The Vatican has announced that cardinals will begin their secretive conclave next Tuesday, setting in motion the process of electing the next leader of the Roman Catholic Church.

The date was set Friday afternoon, after a week of pre-conclave meetings culminated in a vote by the College of Cardinals.

In a news release, the Vatican said cardinals will take part in a pontifical mass at St. Peter's Basilica on the morning of March 12. Afterward, they will head into the closed-door conclave where they will remain isolated from the outside world until retired Pope Benedict XVI's successor is elected.
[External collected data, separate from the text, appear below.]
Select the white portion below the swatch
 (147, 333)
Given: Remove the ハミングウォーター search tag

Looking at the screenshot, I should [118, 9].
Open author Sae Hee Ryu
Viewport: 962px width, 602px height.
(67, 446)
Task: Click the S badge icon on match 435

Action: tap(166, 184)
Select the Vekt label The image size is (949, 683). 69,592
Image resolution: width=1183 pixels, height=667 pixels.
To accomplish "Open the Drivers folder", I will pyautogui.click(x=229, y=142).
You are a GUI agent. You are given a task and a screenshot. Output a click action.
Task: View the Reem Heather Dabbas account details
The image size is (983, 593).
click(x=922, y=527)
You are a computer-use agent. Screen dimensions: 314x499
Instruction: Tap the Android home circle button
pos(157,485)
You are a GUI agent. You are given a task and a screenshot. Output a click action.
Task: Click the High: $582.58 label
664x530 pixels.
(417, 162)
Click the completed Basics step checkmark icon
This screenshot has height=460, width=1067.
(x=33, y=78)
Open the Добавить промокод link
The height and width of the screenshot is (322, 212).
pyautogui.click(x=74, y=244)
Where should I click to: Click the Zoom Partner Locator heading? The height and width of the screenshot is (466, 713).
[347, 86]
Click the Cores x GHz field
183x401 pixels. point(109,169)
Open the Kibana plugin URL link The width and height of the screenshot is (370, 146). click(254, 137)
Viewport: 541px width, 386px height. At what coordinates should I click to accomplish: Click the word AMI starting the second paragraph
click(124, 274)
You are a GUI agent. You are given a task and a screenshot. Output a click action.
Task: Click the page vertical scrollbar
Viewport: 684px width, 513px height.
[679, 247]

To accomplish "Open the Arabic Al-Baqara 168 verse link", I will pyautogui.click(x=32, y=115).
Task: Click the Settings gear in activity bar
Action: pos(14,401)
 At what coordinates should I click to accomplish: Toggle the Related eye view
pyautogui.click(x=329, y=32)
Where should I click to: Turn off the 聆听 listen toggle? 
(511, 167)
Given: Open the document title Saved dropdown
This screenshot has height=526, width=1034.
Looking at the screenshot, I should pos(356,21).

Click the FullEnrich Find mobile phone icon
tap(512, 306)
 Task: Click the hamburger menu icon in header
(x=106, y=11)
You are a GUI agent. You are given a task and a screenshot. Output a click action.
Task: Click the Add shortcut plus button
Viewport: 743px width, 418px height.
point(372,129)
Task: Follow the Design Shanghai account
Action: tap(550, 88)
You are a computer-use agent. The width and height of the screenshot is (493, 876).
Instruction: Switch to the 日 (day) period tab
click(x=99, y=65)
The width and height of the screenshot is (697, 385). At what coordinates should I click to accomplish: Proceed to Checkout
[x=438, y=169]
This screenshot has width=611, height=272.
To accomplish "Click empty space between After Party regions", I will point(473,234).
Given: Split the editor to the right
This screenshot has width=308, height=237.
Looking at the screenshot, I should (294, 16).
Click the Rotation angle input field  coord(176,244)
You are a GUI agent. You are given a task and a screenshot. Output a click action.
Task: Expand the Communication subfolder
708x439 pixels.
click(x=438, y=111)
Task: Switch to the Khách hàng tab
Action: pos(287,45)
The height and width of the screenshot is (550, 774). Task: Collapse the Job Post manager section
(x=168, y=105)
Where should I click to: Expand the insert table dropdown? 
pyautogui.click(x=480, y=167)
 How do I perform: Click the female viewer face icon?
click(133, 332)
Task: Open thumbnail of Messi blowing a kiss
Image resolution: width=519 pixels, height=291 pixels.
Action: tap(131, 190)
The 85-year-old Benedict became the first pontiff in 600 years to resign, citing his advanced age and declining health.

If a pope is not elected in a single vote on that first day, cardinals will cast four ballots a day -- two in the morning and two in the afternoon -- until two-thirds agree on a single candidate.

Ballots will be burned following each vote, with the colour of the smoke ascending from a chimney above the Sistine Chapel announcing whether or not a decision has been reached.

Black smoke means cardinals have not reached a two-thirds majority, while white smoke means the next pope has been chosen.

The process could stretch on for days or even weeks, although no conclave in the past century has ever gone beyond five days.

While the world's attention will be transfixed on that chimney, speculating about the politics of choosing a pope, the cardinals reportedly conduct the conclave in an atmosphere of silent prayer.

In that light, Vatican spokesperson Rev. Federico Lombardi said the discussions on necessary "profile, characteristics, qualities and talents" of a future pope have been handled in the pre-conclave meetings this week.

"Obviously the cardinals must arrive at this moment with all the information that is useful to make a judgment on such an important issue," he said. "The preparation is absolutely fundamental."

That work of preparing for the conclave has exposed some sharp divisions at the top ranks of the Church, as American and some German cardinals pressed for more in-depth pre-conclave discussions to hash out issues of dysfunction and corruption within the Church.

Vatican-based cardinals disagreed, however, in a measure of reluctance seen by some as an attempt to curtail negative publicity.

Dousing one simmering controversy, cardinals did vote Friday to exempt Scottish Cardinal Keith O'Brien from the conclave, after he resigned last week following an admission of sexual misconduct.

Combined with another exemption granted the ill archbishop of Jakarta, Cardinal Julius Darmaatjadja, that means 115 men are eligible to cast ballots for the next pope. Keeping the two-thirds rule in mind, a total of 77 votes are required to declare a victory.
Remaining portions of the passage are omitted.